> _Task to complete_
Your response should consist of the records below, repeated exactly.

> _Material supplied_
*** Block opens ***

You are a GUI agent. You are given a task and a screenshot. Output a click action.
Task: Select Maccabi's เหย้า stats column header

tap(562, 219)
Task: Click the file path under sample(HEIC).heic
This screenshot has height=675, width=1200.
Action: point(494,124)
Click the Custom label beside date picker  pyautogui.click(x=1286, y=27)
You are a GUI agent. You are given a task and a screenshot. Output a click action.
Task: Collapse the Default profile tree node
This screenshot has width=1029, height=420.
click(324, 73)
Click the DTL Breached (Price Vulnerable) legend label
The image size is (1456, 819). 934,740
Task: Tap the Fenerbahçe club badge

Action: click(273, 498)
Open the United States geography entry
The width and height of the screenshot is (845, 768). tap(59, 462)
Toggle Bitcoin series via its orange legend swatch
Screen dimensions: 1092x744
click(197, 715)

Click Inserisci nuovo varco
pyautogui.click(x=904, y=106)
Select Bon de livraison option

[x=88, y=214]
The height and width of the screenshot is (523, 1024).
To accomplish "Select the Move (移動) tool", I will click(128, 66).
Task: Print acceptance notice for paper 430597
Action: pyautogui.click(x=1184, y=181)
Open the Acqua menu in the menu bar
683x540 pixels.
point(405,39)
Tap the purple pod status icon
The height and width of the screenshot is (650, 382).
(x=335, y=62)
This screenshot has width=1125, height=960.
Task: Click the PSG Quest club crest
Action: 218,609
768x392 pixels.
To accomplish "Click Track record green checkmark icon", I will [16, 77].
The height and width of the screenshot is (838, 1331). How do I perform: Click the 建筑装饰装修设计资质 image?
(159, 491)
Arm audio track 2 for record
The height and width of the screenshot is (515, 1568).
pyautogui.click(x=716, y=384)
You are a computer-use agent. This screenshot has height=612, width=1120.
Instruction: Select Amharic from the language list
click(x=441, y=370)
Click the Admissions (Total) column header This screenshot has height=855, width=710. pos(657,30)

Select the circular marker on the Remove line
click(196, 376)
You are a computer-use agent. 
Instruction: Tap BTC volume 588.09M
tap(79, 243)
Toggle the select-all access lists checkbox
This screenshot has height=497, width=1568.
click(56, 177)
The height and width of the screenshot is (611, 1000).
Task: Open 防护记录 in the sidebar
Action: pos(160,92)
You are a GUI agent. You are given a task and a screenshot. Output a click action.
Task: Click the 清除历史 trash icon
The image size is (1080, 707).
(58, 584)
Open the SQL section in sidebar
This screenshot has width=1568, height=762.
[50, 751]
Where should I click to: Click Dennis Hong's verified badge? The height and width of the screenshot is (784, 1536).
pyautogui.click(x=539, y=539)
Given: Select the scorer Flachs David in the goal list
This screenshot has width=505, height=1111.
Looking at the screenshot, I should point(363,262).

*** Block closes ***

> _Output for this exercise_
You are a GUI agent. You are given a task and a screenshot. Output a click action.
Task: Select Maccabi's เหย้า stats column header

tap(562, 219)
Task: Click the file path under sample(HEIC).heic
This screenshot has height=675, width=1200.
Action: point(494,124)
Click the Custom label beside date picker  pyautogui.click(x=1286, y=27)
You are a GUI agent. You are given a task and a screenshot. Output a click action.
Task: Collapse the Default profile tree node
This screenshot has width=1029, height=420.
click(324, 73)
Click the DTL Breached (Price Vulnerable) legend label
The image size is (1456, 819). 934,740
Task: Tap the Fenerbahçe club badge

Action: click(273, 498)
Open the United States geography entry
The width and height of the screenshot is (845, 768). tap(59, 462)
Toggle Bitcoin series via its orange legend swatch
Screen dimensions: 1092x744
click(197, 715)

Click Inserisci nuovo varco
pyautogui.click(x=904, y=106)
Select Bon de livraison option

[x=88, y=214]
The height and width of the screenshot is (523, 1024).
To accomplish "Select the Move (移動) tool", I will click(128, 66).
Task: Print acceptance notice for paper 430597
Action: pyautogui.click(x=1184, y=181)
Open the Acqua menu in the menu bar
683x540 pixels.
point(405,39)
Tap the purple pod status icon
The height and width of the screenshot is (650, 382).
(x=335, y=62)
This screenshot has width=1125, height=960.
Task: Click the PSG Quest club crest
Action: 218,609
768x392 pixels.
To accomplish "Click Track record green checkmark icon", I will [16, 77].
The height and width of the screenshot is (838, 1331). How do I perform: Click the 建筑装饰装修设计资质 image?
(159, 491)
Arm audio track 2 for record
The height and width of the screenshot is (515, 1568).
pyautogui.click(x=716, y=384)
You are a computer-use agent. This screenshot has height=612, width=1120.
Instruction: Select Amharic from the language list
click(x=441, y=370)
Click the Admissions (Total) column header This screenshot has height=855, width=710. pos(657,30)

Select the circular marker on the Remove line
click(196, 376)
You are a computer-use agent. 
Instruction: Tap BTC volume 588.09M
tap(79, 243)
Toggle the select-all access lists checkbox
This screenshot has height=497, width=1568.
click(56, 177)
The height and width of the screenshot is (611, 1000).
Task: Open 防护记录 in the sidebar
Action: pos(160,92)
You are a GUI agent. You are given a task and a screenshot. Output a click action.
Task: Click the 清除历史 trash icon
The image size is (1080, 707).
(58, 584)
Open the SQL section in sidebar
This screenshot has width=1568, height=762.
[50, 751]
Where should I click to: Click Dennis Hong's verified badge? The height and width of the screenshot is (784, 1536).
pyautogui.click(x=539, y=539)
Given: Select the scorer Flachs David in the goal list
This screenshot has width=505, height=1111.
Looking at the screenshot, I should point(363,262).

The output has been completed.